A text by Ghassan El Masri

Cosmology | Islam

If you want to see Islamic cosmology in single glimpse, enter the mosque, and listen to the recitation of God’s word! A proper mosque is always surrounded by a natural Garden with a source of water. Past the Garden, and as you enter the main hall, you will see that the flowers of the garden, became abstract flowery ornaments on the inner walls of the mosque. The motifs of foliage and tendrils on the inside, turn into abstract arabesques as they climb up towards the center of the dome, in increasingly purer geometrical forms, that are reduced to lines, that merge with calligraphy of the Qurʾān, that return to being straight lines that merge at the center of the dome, and disappear into a central point… God, in the heavens. Inside the mosque, you will hear a melodious divine recitation that echoes in the soul. God, is the source of all nature, real and abstract, and from him everything emanates. In our souls, He is present as a word, an
indelible sound.

‘Recognition’ of God, is the purpose of creation. This may be deduced from an oft cited qudsī ḥadīṯ. Speaking through His prophet, God says: kuntu kanzan maḫfiyyan, fa-aḥbabtu an uʿraf, fa-ḫalaqtu al-ḫalqa li-yaʿrifūnī, “I was a hidden treasure and I wanted to be recognized, so I created the creation so that I might be recognized”. The epistemic purpose of creation is recognition of God, maʿrifat Allāh. All of God’s creatures worship their lord in all that they do (Q17: 44). The inanimate world, the Angels and the animals are in no need of extra effort to stay in God’s path. God’s purpose for His creation, Muslim scholars are unanimous, is for them to ‘recognize’ and ‘worship’ Him (Q51:56; 39:75; 42:5; 13:13), and recognition is already the most important form of worship. Yet, humans, having been endowed with free-will, must perpetually adjust their perceptions to recognize God, and align their actions to His will. Because they forget and get distracted; nature, all of nature, is a book of signs to remind them of God’s will and path. The world is a semiotic system of ʾāyāt that, like Qurʾanic verses (also ʾāyāt), reveal God’s will in the cosmos.

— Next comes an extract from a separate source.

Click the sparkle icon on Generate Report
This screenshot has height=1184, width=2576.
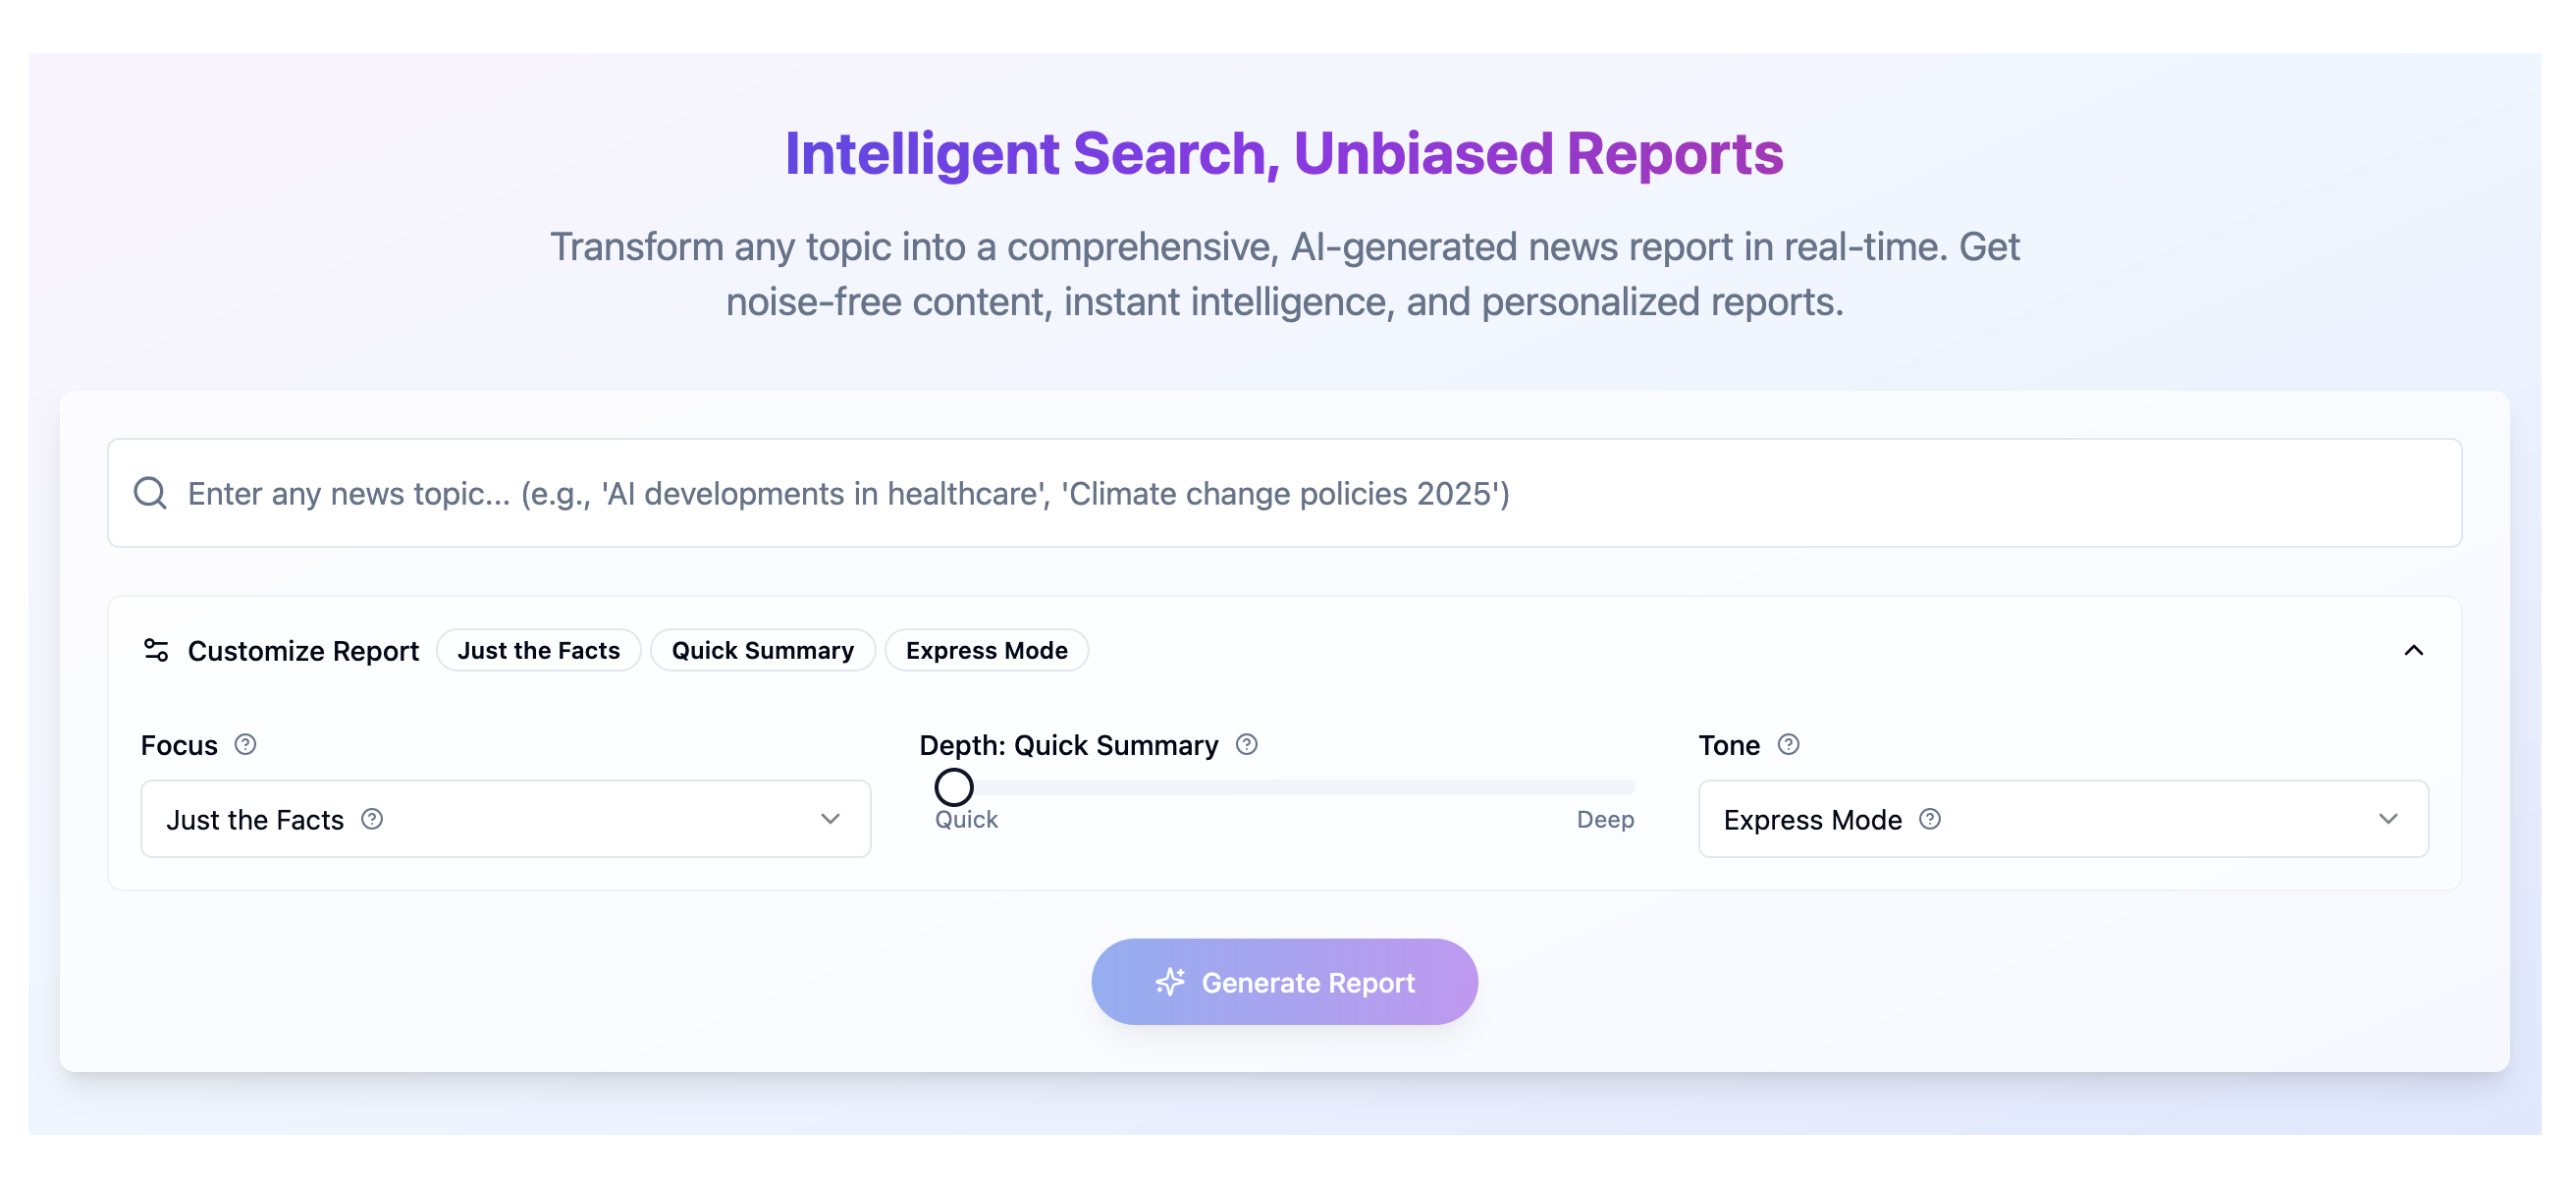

That God created the world for Him to be recognized, implies that the entirety of the creation, the heavens and the earth and all that is between them are divine manifestations (tağallī ilāhī). God, to be sure, remains transcendentally removed from the World (laysa ka-miṯlihi šayʾ - Q42:11), and the world is “everything, excluding God” (Ar. kullu mā siwa Allāh). Together, these two axioms mean that the world is the immanent manifestation of a transcendental God, who can only be grasped from His creation. Meditating the natural order, and introspecting the human soul (Q51:20-21; 41:53) are the only windows that we have for witnessing the divine. As such, appreciating nature and reflecting upon the scripture is our duty, towards our selves and towards God. In the same way we do not unjustly harm a fellow human, because we are all the Children of Adam, we do not unjustly harm an animal because we are all God’s creatures, and in the
creation resides God’s Grace. Harming nature is injurious, above all, to the spirit of the perpetrator, for it harms his relationship to God. The famous prophetic hadith about the woman that was condemned to Hell because she purposively tied a cat until it died of thirst and hunger is a reminder thereof. Enjoying the creation and meditating upon its beauty and goodness, are, by contrast, paths to God that the Muslim follows to see his creator, where, the entire world is h/His mosque.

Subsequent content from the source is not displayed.